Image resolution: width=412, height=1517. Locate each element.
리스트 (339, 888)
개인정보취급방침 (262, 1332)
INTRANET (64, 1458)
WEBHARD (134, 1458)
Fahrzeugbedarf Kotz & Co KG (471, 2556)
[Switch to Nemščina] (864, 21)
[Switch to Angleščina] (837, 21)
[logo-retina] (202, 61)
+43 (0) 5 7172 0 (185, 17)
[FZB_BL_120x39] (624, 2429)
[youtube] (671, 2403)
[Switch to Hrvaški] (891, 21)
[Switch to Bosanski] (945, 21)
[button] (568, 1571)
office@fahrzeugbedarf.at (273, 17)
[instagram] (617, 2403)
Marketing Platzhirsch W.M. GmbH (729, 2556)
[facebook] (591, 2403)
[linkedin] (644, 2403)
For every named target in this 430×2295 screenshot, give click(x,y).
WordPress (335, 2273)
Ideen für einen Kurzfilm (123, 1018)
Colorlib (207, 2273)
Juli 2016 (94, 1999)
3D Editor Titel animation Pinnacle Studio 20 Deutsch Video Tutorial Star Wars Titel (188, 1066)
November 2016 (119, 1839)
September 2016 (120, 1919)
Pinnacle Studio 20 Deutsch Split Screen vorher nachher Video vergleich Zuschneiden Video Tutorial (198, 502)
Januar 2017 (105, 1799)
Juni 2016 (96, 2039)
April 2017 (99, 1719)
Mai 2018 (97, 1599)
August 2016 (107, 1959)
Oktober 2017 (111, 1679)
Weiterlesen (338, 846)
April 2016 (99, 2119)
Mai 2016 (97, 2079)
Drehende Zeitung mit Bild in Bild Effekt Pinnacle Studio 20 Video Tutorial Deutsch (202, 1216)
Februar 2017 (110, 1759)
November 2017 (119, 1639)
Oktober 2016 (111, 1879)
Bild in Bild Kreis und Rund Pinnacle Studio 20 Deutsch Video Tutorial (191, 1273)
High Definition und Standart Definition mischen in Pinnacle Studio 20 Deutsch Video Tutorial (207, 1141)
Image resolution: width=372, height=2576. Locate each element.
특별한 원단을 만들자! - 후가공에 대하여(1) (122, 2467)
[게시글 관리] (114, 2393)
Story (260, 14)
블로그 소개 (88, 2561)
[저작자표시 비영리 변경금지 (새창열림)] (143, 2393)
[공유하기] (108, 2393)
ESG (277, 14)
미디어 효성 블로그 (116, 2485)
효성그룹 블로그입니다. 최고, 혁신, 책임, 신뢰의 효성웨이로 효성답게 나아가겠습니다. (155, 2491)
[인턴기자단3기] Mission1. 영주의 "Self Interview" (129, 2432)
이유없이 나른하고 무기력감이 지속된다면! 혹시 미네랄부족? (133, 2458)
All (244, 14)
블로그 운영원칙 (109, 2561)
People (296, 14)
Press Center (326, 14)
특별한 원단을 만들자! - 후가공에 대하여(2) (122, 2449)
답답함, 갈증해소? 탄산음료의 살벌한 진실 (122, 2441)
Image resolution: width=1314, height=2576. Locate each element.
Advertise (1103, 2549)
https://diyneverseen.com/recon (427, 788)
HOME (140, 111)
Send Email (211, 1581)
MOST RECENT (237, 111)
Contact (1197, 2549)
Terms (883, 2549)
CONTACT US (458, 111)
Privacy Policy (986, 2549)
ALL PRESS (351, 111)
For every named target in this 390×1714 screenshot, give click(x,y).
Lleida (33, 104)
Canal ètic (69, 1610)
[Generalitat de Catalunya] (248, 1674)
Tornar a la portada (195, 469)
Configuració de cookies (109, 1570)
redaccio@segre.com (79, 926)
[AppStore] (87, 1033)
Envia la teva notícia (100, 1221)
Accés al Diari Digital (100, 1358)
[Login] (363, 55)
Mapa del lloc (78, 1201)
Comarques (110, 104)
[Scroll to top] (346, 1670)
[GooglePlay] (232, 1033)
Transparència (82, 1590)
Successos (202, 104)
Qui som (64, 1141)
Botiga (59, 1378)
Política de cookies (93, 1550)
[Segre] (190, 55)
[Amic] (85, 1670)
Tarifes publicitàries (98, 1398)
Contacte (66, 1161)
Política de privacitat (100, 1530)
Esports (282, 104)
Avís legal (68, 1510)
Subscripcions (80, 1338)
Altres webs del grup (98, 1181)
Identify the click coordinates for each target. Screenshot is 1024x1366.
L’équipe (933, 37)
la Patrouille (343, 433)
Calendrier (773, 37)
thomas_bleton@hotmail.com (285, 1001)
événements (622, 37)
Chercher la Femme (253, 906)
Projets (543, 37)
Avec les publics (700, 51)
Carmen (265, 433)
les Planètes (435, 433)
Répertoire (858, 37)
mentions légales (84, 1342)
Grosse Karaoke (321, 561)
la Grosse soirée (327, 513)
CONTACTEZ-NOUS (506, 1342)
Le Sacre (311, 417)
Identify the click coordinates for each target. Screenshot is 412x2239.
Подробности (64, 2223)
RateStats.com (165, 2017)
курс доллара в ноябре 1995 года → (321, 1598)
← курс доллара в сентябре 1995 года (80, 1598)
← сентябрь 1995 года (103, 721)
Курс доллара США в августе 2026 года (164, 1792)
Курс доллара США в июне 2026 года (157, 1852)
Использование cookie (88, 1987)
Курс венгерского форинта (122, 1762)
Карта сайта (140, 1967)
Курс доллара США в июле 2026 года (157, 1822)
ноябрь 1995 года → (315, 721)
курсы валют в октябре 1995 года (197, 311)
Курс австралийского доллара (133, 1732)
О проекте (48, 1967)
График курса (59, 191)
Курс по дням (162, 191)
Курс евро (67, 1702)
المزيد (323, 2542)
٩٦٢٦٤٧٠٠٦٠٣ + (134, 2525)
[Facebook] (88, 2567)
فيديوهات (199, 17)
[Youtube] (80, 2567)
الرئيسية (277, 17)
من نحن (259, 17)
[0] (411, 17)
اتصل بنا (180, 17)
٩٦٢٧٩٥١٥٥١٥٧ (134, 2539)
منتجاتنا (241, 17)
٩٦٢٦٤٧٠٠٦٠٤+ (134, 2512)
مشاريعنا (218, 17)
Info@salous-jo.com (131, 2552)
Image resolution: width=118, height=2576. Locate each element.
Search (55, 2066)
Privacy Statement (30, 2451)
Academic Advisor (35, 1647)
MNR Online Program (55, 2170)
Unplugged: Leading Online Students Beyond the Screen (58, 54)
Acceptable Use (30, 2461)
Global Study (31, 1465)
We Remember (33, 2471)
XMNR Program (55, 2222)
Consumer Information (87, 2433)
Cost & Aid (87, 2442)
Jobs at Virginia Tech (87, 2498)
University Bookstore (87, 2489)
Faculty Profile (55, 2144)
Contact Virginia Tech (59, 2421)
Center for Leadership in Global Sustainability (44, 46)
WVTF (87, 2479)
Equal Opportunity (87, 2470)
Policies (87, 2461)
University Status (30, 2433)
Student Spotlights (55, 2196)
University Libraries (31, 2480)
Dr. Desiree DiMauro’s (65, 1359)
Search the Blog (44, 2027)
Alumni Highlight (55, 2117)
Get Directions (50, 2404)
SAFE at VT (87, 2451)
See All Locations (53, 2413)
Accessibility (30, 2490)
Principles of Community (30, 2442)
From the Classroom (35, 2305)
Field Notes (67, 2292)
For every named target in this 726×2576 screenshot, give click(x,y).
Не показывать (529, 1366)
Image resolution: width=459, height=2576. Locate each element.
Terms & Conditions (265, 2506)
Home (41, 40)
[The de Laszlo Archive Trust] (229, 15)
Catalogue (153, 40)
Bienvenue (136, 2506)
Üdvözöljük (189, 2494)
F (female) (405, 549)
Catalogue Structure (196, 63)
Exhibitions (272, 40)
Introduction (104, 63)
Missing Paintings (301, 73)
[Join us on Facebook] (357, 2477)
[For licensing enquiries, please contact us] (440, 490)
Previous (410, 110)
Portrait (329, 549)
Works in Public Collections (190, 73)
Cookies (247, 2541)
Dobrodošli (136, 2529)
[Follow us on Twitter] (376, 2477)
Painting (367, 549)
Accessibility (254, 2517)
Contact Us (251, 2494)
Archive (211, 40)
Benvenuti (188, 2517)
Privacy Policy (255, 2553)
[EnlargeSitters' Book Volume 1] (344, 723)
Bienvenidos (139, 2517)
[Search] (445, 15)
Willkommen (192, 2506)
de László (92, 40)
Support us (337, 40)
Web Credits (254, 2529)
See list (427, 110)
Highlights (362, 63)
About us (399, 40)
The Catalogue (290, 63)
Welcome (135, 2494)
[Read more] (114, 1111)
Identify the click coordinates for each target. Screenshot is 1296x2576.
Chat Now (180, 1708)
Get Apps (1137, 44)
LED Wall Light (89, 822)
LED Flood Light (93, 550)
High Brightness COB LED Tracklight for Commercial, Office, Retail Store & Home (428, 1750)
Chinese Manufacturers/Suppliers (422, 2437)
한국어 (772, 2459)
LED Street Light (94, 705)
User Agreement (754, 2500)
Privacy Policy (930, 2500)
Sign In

= = = =

§ YOUR ASSIGNMENT: Note each line above that holds "Bild", then copy all of them.

§ EXERCISE RESPONSE:
Drehende Zeitung mit Bild in Bild Effekt Pinnacle Studio 20 Video Tutorial Deutsch (202, 1216)
Bild in Bild Kreis und Rund Pinnacle Studio 20 Deutsch Video Tutorial (191, 1273)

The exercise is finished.